The shape of the layoffs, product mix changes, and other strategic decisions seem tailored to please investors. They're good business decisions, at least in the short- to medium-term, but I worry about our distinctiveness as a company. See the founder above.

I did a little mental arithmetic: of the eight of us who'd ever shown up to more-or-less-monthly queer lunch, three are gone, including the organizer. That's a mantle I will gladly accept. One of those laid off says our executive team is now whiter and more male than ever. Le sigh.

I think I may be the only person in the company who got real work done yesterday, pushing a commit at 1645 and handling a production issue at about 2200. In between those two times there was much beer consumption at Linda's, then dancing to some righteous tunes at Jacob London's record release party on the roof of the Monkey Loft while the sun set, until the nachos from Linda's disagreed with me.

Fun fact #1: Half of Jacob London is trans. I was honored a few years back when Hanssen asked me to have coffee & talk about how very much we have in common. They (Hanssen) usually make a point of talking to me at their shows. I snarfed their latest EP last week because I heard a song from it on KEXP and it was dope; see this post's music.

Fun fact #2: The Monkey Loft is about seven blocks from the nearest light rail station, Sodo. Now I'm sure I've used every light rail station. A young woman in a fabulous yellow '50s retro sundress who got off at Sodo with some swoopy-haired, gay-looking boyfriends, asked me if I was going to the Monkey Loft like them on account of looking "all fancy"*. I'm amused that the hipster kids had the same idea I did and took the train; I hope that doesn't dent its popularity.

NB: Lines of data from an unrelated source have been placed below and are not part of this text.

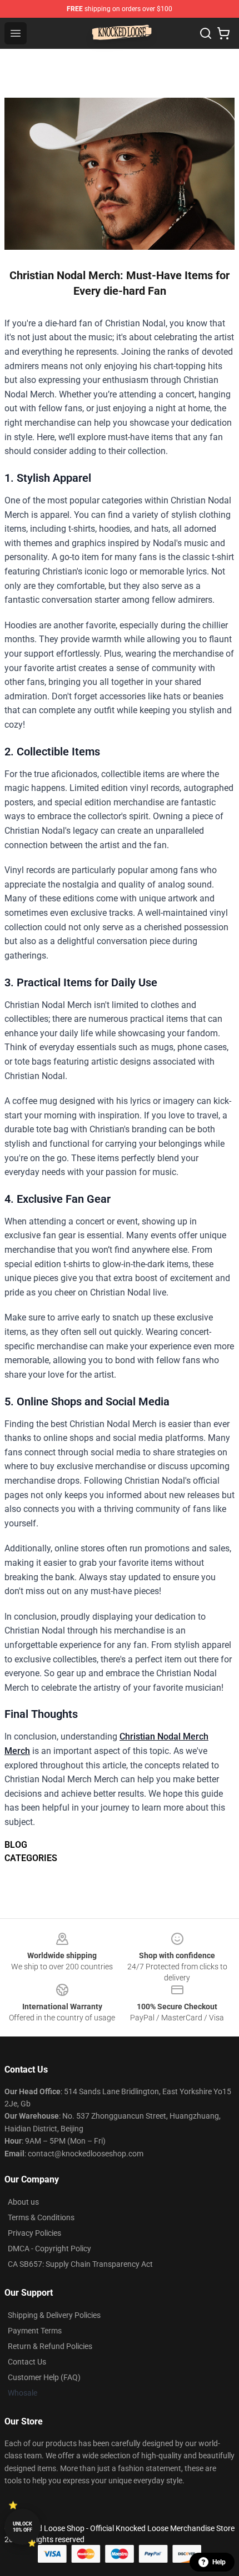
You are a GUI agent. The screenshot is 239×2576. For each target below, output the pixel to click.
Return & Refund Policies (50, 2346)
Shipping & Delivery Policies (54, 2315)
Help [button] (219, 2562)
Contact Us (27, 2361)
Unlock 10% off (22, 2527)
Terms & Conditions (41, 2217)
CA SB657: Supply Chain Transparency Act (80, 2264)
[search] (205, 33)
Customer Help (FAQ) (44, 2377)
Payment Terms (35, 2330)
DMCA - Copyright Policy (49, 2248)
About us (23, 2201)
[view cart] (223, 33)
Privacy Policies (34, 2233)
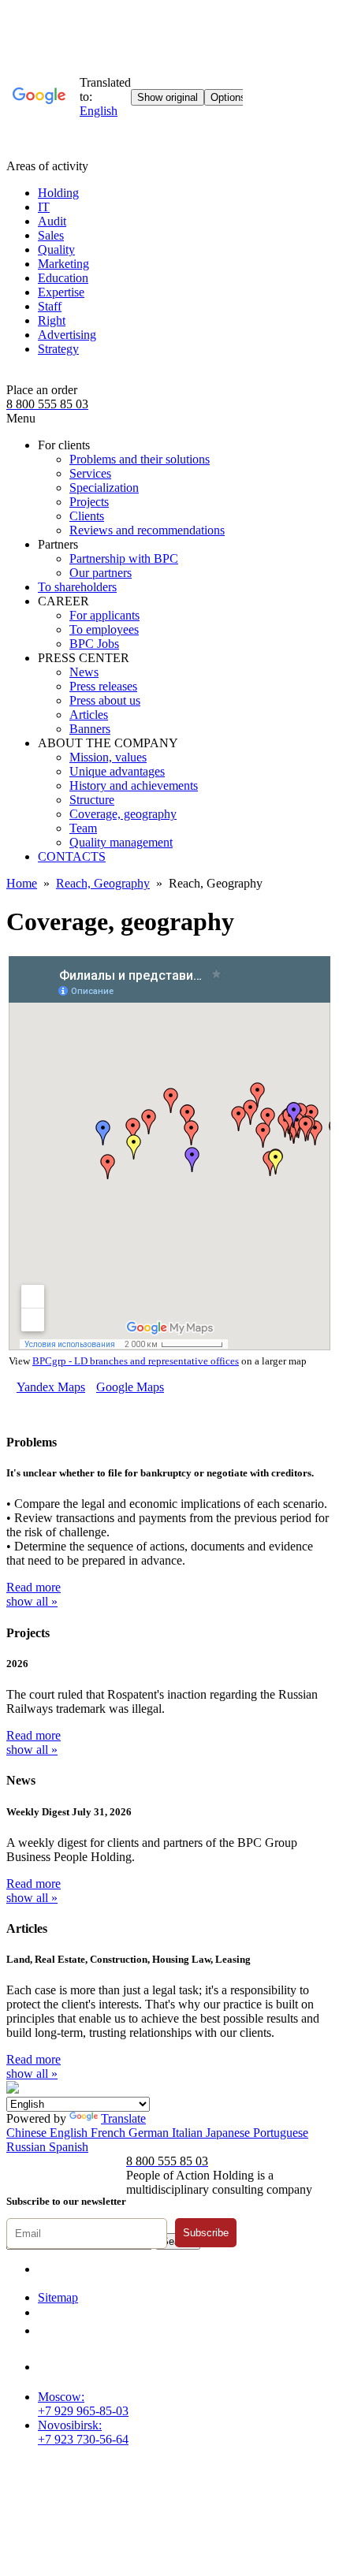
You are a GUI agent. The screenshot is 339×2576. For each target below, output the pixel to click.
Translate (123, 2118)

Fun fact #3: One of the Beavers, 2013's mayor and dapper, dyke magnet Foxy, needed proof of a name change resulting from divorce. The trouble is, she lives in Oakland, CA and the divorce happened in Seattle. As luck would have it, StartupCo is just five blocks (i.e. one light rail stop) away from the court house that I recently spent so much time in. Ba da boom, ba da bing, I FedExed her a certified copy of her divorce decree. She thanked me profusely and asked what she can do for me. Evil laughter ensued.

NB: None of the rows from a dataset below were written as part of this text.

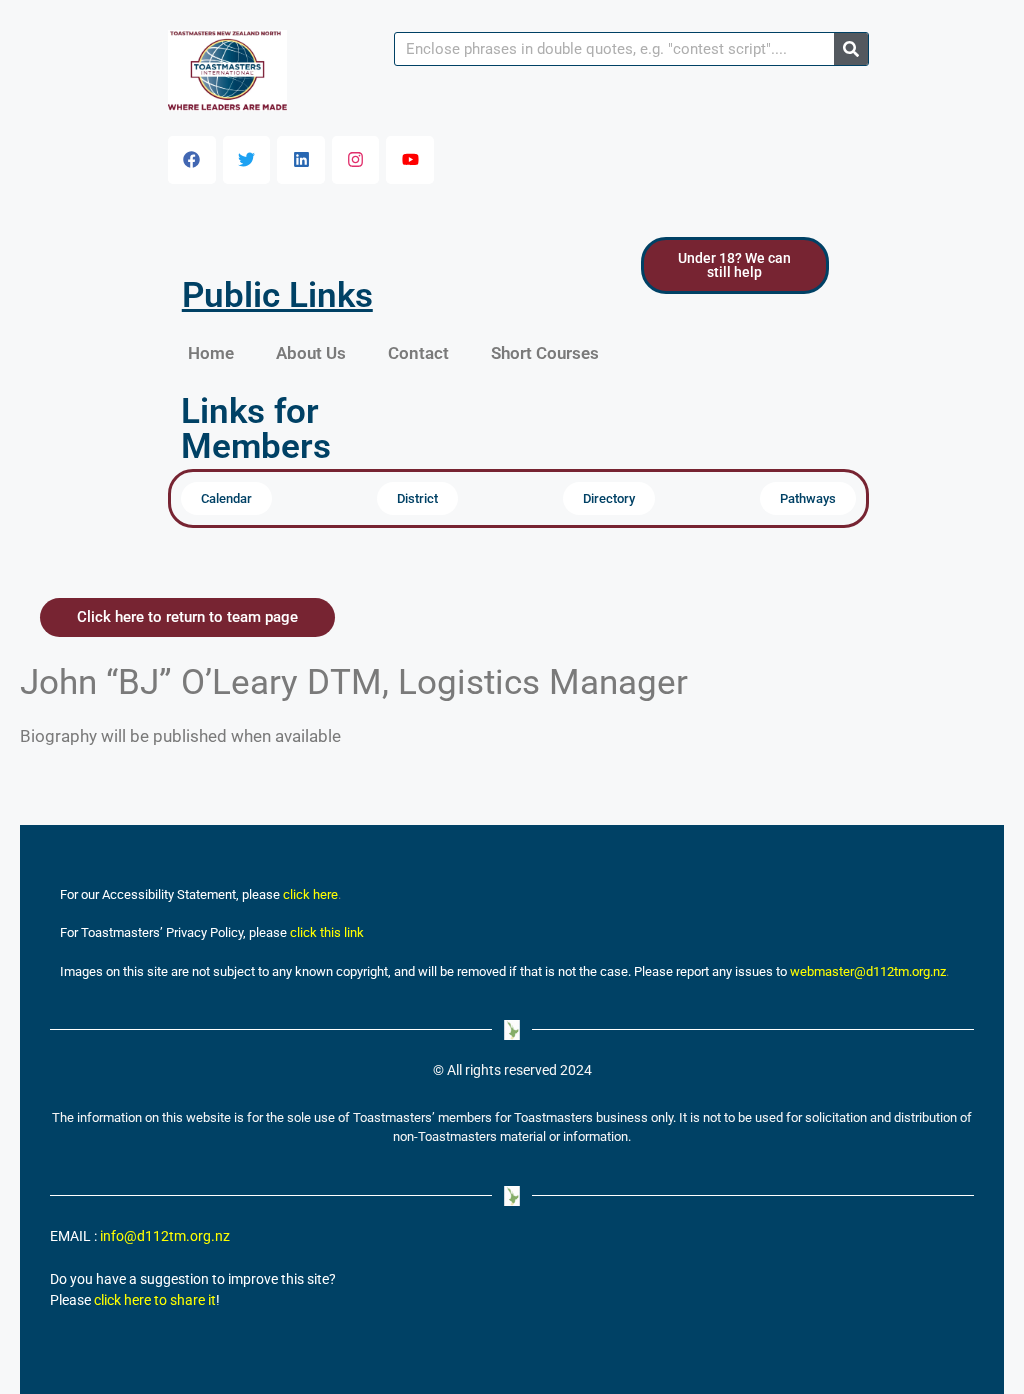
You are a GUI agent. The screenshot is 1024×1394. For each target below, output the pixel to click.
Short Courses (545, 353)
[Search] (851, 49)
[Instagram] (356, 160)
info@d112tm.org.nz (165, 1236)
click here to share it (155, 1300)
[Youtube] (410, 160)
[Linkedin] (301, 160)
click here (310, 894)
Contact (418, 353)
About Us (311, 353)
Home (211, 353)
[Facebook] (192, 160)
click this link (327, 932)
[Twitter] (247, 160)
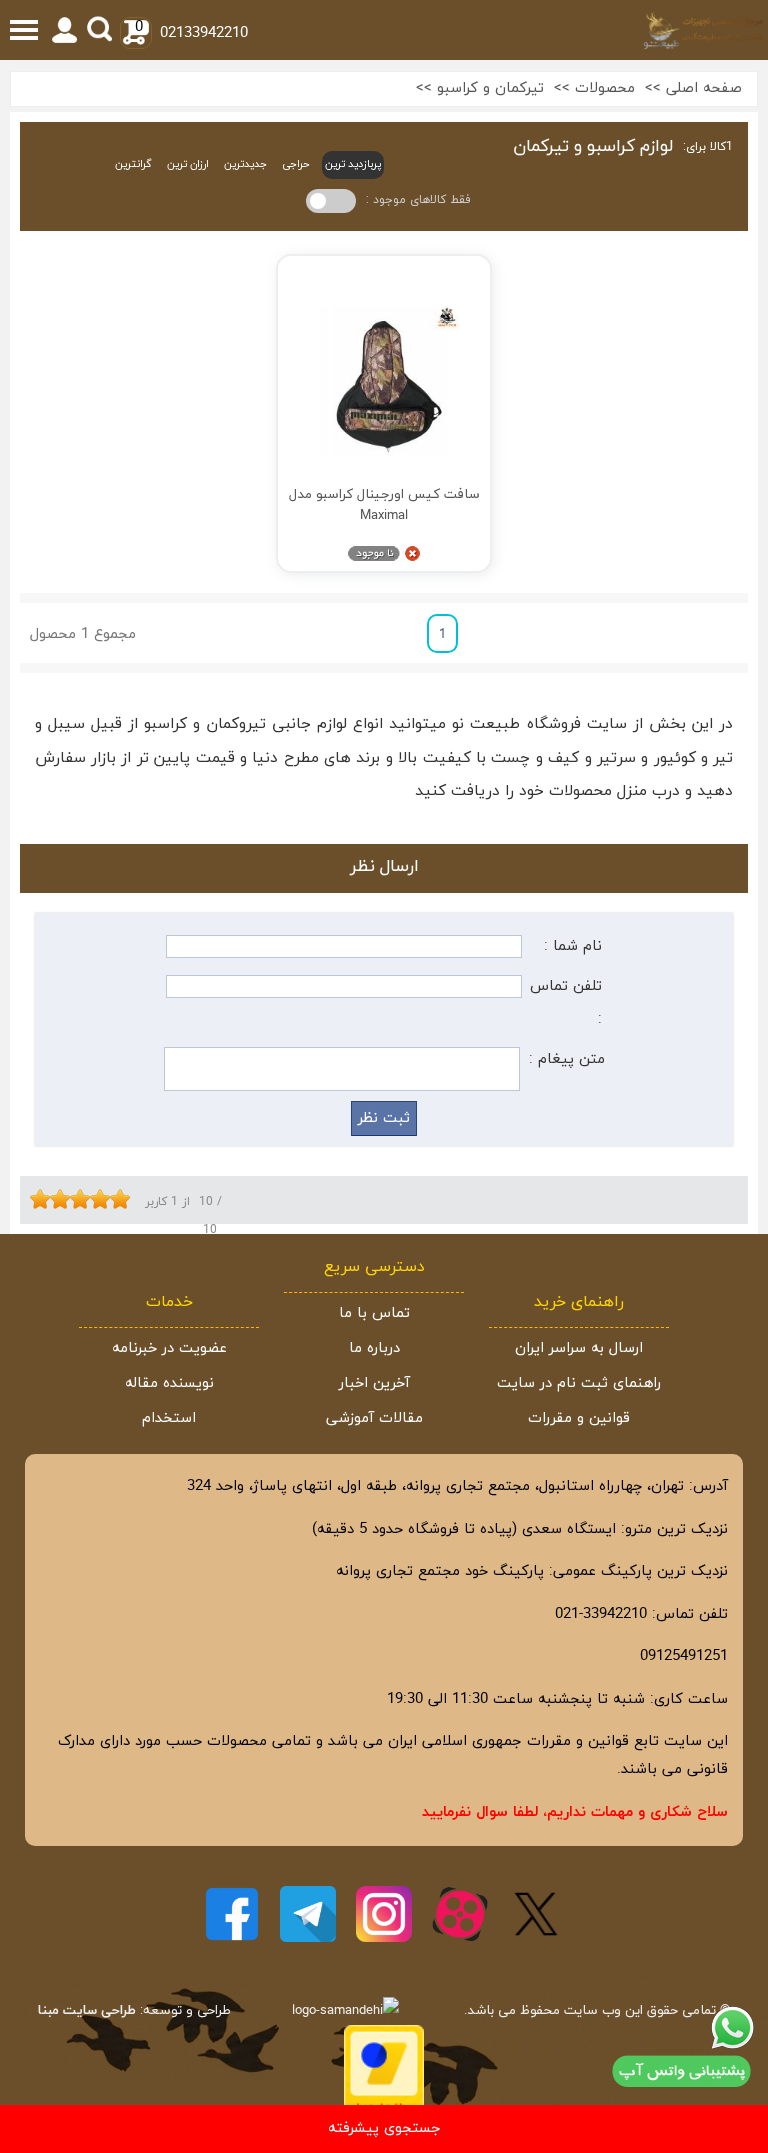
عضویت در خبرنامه (169, 1348)
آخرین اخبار (374, 1383)
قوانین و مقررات (579, 1418)
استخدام (169, 1418)
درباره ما (374, 1348)
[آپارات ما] (460, 1914)
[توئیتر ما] (536, 1914)
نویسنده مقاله (169, 1383)
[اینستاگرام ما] (384, 1914)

*SFDs: purple company t-shirt, mostly-purple Bombsheller leggings, Fluevog Half-Truth Alisons, MAC makeup. A pretty normal work outfit for me.
sistawendy: (drama)
The other day I ran out of butter and, due to Burning Man prep, ran low on fridge space. This meant I finally had to break down and get a butter dish. Luckily, I live a short walk from the Purple Store, which had just the thing. I got to talking with one of the owners, whom I recognize from [ profile] nerdvana. (Pity I can't remember his name.) I'd noticed a land use sign on the building. He says he & his partners are in a race to buy the place so they can keep operating for a few years and then redevelop it, and do I know anyone in commercial real estate? I know someone in residential real estate: the Siberian Siren. I have duly contacted her.

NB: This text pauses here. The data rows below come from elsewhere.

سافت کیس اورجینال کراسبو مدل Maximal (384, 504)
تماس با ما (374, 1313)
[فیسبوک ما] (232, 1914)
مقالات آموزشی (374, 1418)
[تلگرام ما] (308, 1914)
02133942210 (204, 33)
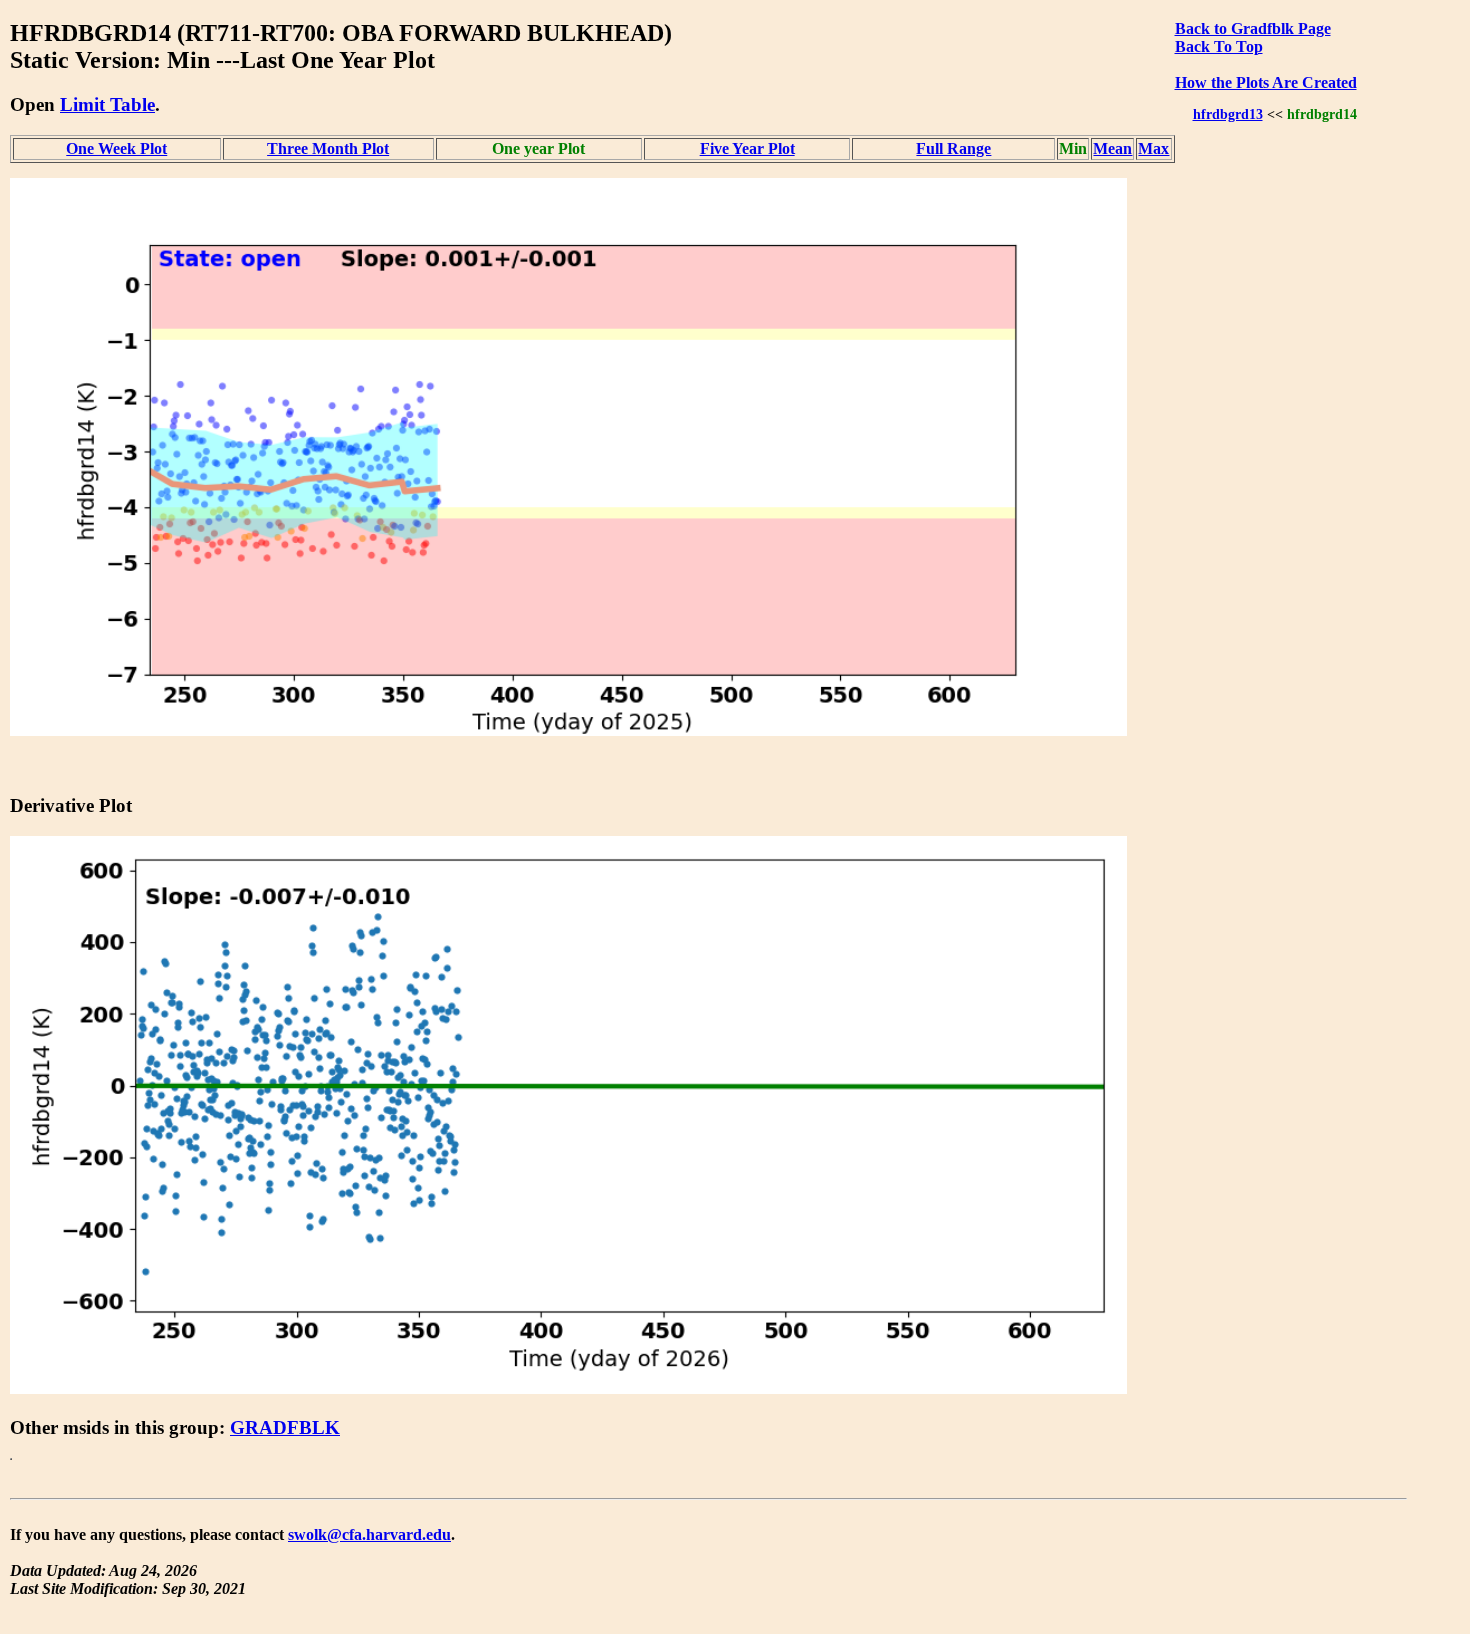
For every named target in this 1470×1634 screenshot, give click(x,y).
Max (1153, 148)
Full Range (953, 148)
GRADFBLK (285, 1427)
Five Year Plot (747, 148)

He also had some info on the St. Germain Temple, which is housed in a nifty old 1920s movie theater next to his business. Yeah, it's a cult, and he confirmed my suspicion that they only use the place on Sunday afternoons. He said, "But they're funded, they're endowed."
"So they're not going anywhere," I said.
"Nope. It's one of the most underused spaces in the city."
That an almost criminal waste in a city with a real estate market like ours. That place cries out to be a live music venue in a part of the city that can be, well, a bit dull. Grrr!
Speaking of the Siberian Siren texted me last night asking, "Are you still planning to go to the Merc?"
Uh, I don't remember saying I was, but going to the Merc with the prettiest woman in the club? Shyeah! Go with the flow!

So yeah, it was a nice, low-key night. I didn't wear much due to the warm weather; it's fortunate that Broadway & Madison isn't a hub of pedestrian activity. The SS can be a terrible flirt, which I'm sure is one reason why I like her so much. Watching her in action gives me inner nyuks.

SFDs: MAC everything makeup, camisole, black & red corset, black mesh skirt, red fishnets, black thong, Fluevog Konas. It was the first time I'd worn heels in months and I'm happy to report that I'm not crippled.
Time to retrieve my dozen hard-boiled eggs.